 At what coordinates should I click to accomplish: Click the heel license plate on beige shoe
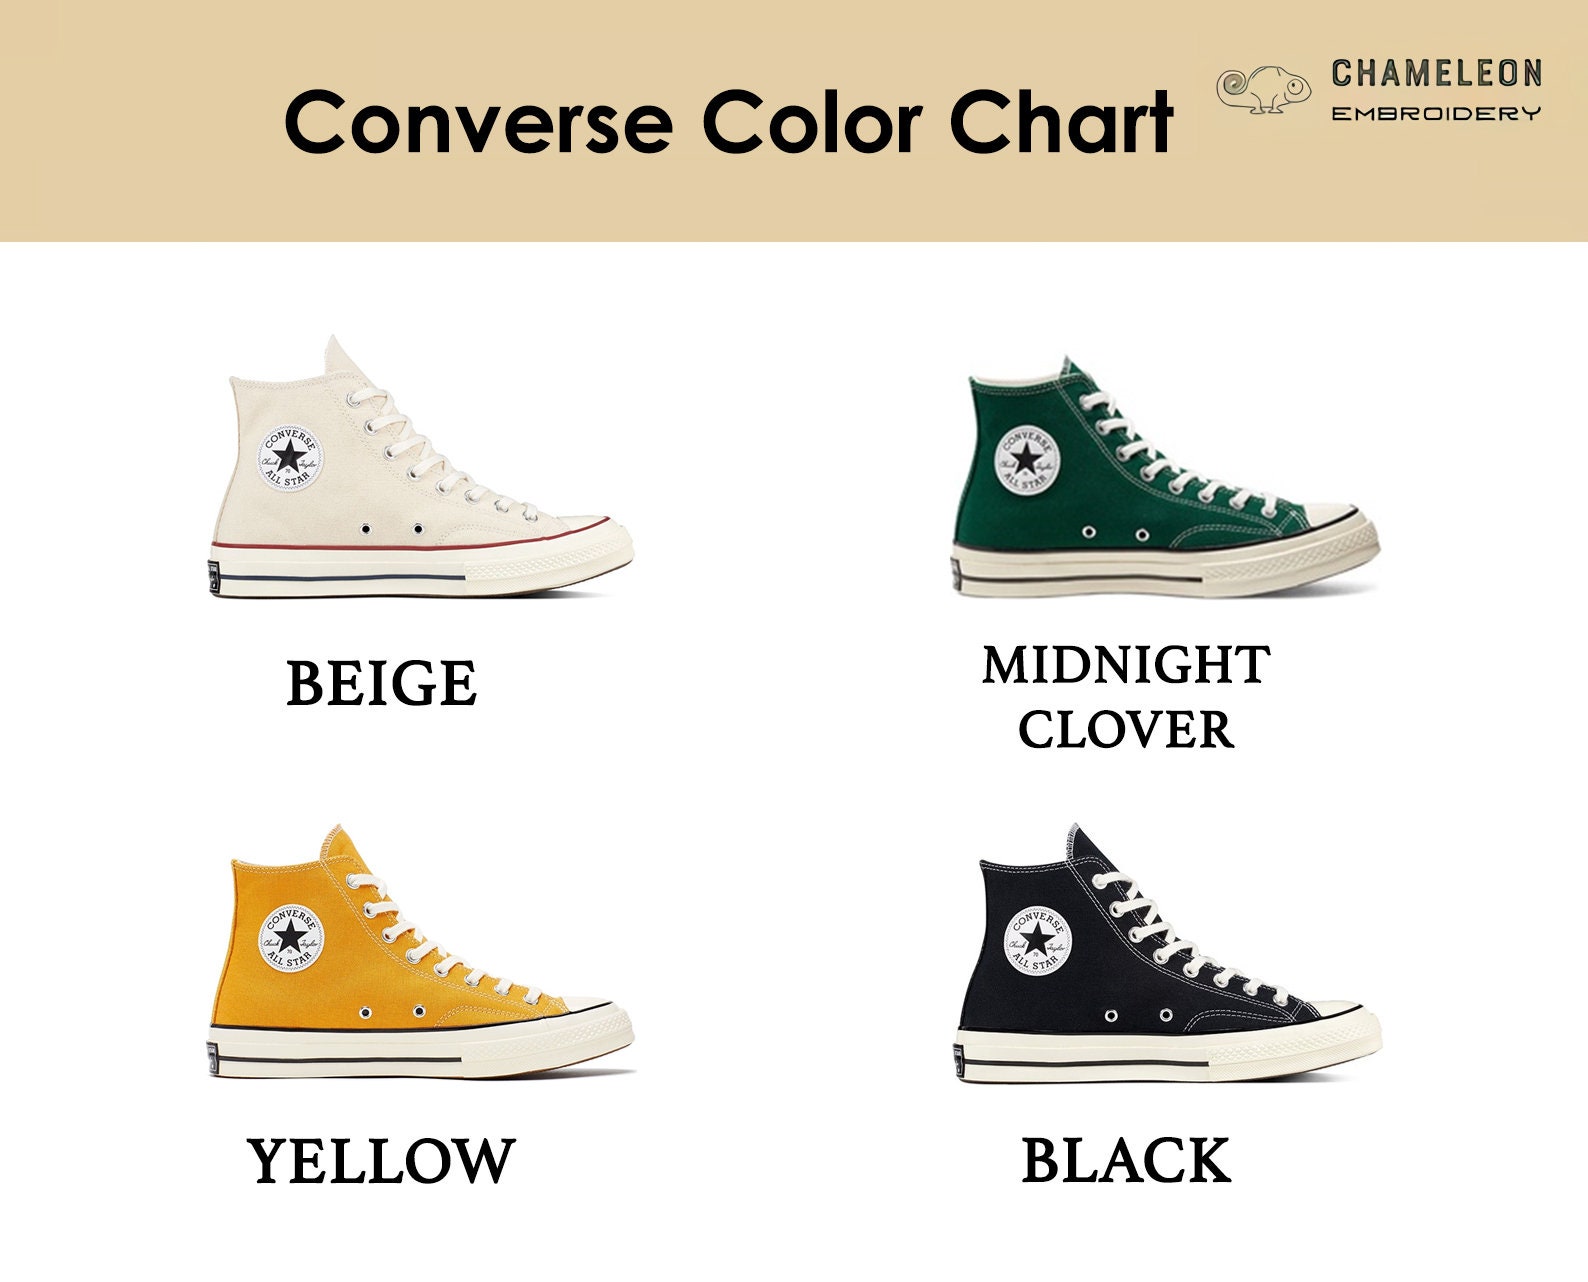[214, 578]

--*--

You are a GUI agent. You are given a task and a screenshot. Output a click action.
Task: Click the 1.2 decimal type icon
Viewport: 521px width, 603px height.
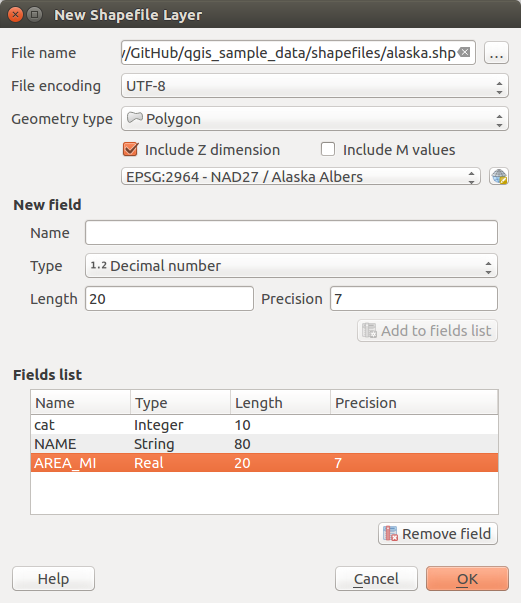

--*--

*How to complete this task*
Retype exactly the span of lines from the one with "You are a GUI" through the one with "Viewport: 521px width, 603px height."; include both ends and omit the rest of the material.

*Response to this exercise*
You are a GUI agent. You are given a task and a screenshot. Output a click action.
Task: Click the 1.2 decimal type icon
Viewport: 521px width, 603px height.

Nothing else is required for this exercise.